[Information provided]

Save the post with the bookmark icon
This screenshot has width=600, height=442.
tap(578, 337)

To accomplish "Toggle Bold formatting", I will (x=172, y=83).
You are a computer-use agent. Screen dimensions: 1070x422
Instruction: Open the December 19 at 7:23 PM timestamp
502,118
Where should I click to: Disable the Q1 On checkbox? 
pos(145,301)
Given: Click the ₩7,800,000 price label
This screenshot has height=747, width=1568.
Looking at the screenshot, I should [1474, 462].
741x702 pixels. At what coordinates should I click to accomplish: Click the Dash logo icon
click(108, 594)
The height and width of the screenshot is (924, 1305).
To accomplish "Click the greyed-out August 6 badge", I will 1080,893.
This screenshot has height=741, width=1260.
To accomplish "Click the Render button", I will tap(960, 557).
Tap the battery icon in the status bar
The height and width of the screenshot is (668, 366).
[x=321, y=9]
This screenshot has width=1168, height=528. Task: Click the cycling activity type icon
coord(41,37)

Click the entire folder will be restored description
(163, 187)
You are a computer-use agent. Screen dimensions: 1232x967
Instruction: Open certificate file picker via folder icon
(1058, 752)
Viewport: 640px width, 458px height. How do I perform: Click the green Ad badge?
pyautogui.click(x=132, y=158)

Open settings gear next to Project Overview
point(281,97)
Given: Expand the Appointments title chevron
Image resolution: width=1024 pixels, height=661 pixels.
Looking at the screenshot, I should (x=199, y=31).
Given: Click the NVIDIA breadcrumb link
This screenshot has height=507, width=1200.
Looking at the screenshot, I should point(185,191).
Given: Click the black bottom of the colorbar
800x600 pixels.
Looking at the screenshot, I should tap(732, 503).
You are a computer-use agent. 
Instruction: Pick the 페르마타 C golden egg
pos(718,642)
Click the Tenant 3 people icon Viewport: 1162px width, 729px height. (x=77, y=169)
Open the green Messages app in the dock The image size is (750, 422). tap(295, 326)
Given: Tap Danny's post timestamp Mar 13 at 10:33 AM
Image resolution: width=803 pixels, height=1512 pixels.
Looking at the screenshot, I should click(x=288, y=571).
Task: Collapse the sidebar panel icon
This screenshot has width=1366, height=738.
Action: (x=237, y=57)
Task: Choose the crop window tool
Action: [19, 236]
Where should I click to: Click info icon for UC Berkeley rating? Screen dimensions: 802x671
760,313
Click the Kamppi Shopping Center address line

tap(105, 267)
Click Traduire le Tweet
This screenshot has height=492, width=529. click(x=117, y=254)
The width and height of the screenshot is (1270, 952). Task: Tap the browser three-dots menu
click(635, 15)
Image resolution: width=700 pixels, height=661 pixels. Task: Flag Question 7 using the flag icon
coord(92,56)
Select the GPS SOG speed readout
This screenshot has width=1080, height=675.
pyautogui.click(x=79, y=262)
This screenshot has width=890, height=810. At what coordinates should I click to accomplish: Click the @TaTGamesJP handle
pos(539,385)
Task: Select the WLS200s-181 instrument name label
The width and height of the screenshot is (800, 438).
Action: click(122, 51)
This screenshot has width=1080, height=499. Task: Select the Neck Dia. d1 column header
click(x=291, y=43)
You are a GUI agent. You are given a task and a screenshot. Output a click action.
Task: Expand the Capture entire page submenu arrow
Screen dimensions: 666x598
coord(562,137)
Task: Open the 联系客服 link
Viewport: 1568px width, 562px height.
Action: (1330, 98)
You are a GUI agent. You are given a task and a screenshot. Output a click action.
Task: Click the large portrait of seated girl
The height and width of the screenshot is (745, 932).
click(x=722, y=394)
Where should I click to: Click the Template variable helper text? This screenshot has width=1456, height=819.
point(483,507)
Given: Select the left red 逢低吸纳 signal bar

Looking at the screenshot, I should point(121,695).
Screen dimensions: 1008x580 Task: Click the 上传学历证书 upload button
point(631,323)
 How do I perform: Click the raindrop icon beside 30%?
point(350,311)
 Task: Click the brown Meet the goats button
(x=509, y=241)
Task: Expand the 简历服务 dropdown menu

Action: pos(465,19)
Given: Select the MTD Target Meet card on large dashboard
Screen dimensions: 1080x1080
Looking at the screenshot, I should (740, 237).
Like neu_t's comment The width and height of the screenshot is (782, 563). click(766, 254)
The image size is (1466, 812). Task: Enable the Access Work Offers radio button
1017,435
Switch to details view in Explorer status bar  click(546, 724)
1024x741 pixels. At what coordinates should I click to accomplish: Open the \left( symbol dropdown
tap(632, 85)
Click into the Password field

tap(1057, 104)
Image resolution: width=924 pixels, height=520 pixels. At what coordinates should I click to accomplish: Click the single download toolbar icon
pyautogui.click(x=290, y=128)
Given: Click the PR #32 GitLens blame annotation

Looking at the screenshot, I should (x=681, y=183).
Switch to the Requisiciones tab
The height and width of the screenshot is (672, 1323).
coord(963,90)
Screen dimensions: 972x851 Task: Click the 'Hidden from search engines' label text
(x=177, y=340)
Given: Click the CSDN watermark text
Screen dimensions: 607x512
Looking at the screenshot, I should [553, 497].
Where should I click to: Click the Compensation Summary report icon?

[/Information provided]

### Required work
Your task is to retype the records above exactly.

### Solution to the problem
Save the post with the bookmark icon
This screenshot has width=600, height=442.
tap(578, 337)

To accomplish "Toggle Bold formatting", I will (x=172, y=83).
You are a computer-use agent. Screen dimensions: 1070x422
Instruction: Open the December 19 at 7:23 PM timestamp
502,118
Where should I click to: Disable the Q1 On checkbox? 
pos(145,301)
Given: Click the ₩7,800,000 price label
This screenshot has height=747, width=1568.
Looking at the screenshot, I should [1474, 462].
741x702 pixels. At what coordinates should I click to accomplish: Click the Dash logo icon
click(108, 594)
The height and width of the screenshot is (924, 1305).
To accomplish "Click the greyed-out August 6 badge", I will 1080,893.
This screenshot has height=741, width=1260.
To accomplish "Click the Render button", I will tap(960, 557).
Tap the battery icon in the status bar
The height and width of the screenshot is (668, 366).
[x=321, y=9]
This screenshot has width=1168, height=528. Task: Click the cycling activity type icon
coord(41,37)

Click the entire folder will be restored description
(163, 187)
You are a computer-use agent. Screen dimensions: 1232x967
Instruction: Open certificate file picker via folder icon
(1058, 752)
Viewport: 640px width, 458px height. How do I perform: Click the green Ad badge?
pyautogui.click(x=132, y=158)

Open settings gear next to Project Overview
point(281,97)
Given: Expand the Appointments title chevron
Image resolution: width=1024 pixels, height=661 pixels.
Looking at the screenshot, I should (x=199, y=31).
Given: Click the NVIDIA breadcrumb link
This screenshot has height=507, width=1200.
Looking at the screenshot, I should point(185,191).
Given: Click the black bottom of the colorbar
800x600 pixels.
Looking at the screenshot, I should tap(732, 503).
You are a computer-use agent. 
Instruction: Pick the 페르마타 C golden egg
pos(718,642)
Click the Tenant 3 people icon Viewport: 1162px width, 729px height. (x=77, y=169)
Open the green Messages app in the dock The image size is (750, 422). tap(295, 326)
Given: Tap Danny's post timestamp Mar 13 at 10:33 AM
Image resolution: width=803 pixels, height=1512 pixels.
Looking at the screenshot, I should click(x=288, y=571).
Task: Collapse the sidebar panel icon
This screenshot has width=1366, height=738.
Action: (x=237, y=57)
Task: Choose the crop window tool
Action: [19, 236]
Where should I click to: Click info icon for UC Berkeley rating? Screen dimensions: 802x671
760,313
Click the Kamppi Shopping Center address line

tap(105, 267)
Click Traduire le Tweet
This screenshot has height=492, width=529. click(x=117, y=254)
The width and height of the screenshot is (1270, 952). Task: Tap the browser three-dots menu
click(635, 15)
Image resolution: width=700 pixels, height=661 pixels. Task: Flag Question 7 using the flag icon
coord(92,56)
Select the GPS SOG speed readout
This screenshot has width=1080, height=675.
pyautogui.click(x=79, y=262)
This screenshot has width=890, height=810. At what coordinates should I click to accomplish: Click the @TaTGamesJP handle
pos(539,385)
Task: Select the WLS200s-181 instrument name label
The width and height of the screenshot is (800, 438).
Action: click(122, 51)
This screenshot has width=1080, height=499. Task: Select the Neck Dia. d1 column header
click(x=291, y=43)
You are a GUI agent. You are given a task and a screenshot. Output a click action.
Task: Expand the Capture entire page submenu arrow
Screen dimensions: 666x598
coord(562,137)
Task: Open the 联系客服 link
Viewport: 1568px width, 562px height.
Action: (1330, 98)
You are a GUI agent. You are given a task and a screenshot. Output a click action.
Task: Click the large portrait of seated girl
The height and width of the screenshot is (745, 932).
click(x=722, y=394)
Where should I click to: Click the Template variable helper text? This screenshot has width=1456, height=819.
point(483,507)
Given: Select the left red 逢低吸纳 signal bar

Looking at the screenshot, I should point(121,695).
Screen dimensions: 1008x580 Task: Click the 上传学历证书 upload button
point(631,323)
 How do I perform: Click the raindrop icon beside 30%?
point(350,311)
 Task: Click the brown Meet the goats button
(x=509, y=241)
Task: Expand the 简历服务 dropdown menu

Action: pos(465,19)
Given: Select the MTD Target Meet card on large dashboard
Screen dimensions: 1080x1080
Looking at the screenshot, I should (740, 237).
Like neu_t's comment The width and height of the screenshot is (782, 563). click(766, 254)
The image size is (1466, 812). Task: Enable the Access Work Offers radio button
1017,435
Switch to details view in Explorer status bar  click(546, 724)
1024x741 pixels. At what coordinates should I click to accomplish: Open the \left( symbol dropdown
tap(632, 85)
Click into the Password field

tap(1057, 104)
Image resolution: width=924 pixels, height=520 pixels. At what coordinates should I click to accomplish: Click the single download toolbar icon
pyautogui.click(x=290, y=128)
Given: Click the PR #32 GitLens blame annotation

Looking at the screenshot, I should (x=681, y=183).
Switch to the Requisiciones tab
The height and width of the screenshot is (672, 1323).
coord(963,90)
Screen dimensions: 972x851 Task: Click the 'Hidden from search engines' label text
(x=177, y=340)
Given: Click the CSDN watermark text
Screen dimensions: 607x512
Looking at the screenshot, I should [553, 497].
Where should I click to: Click the Compensation Summary report icon?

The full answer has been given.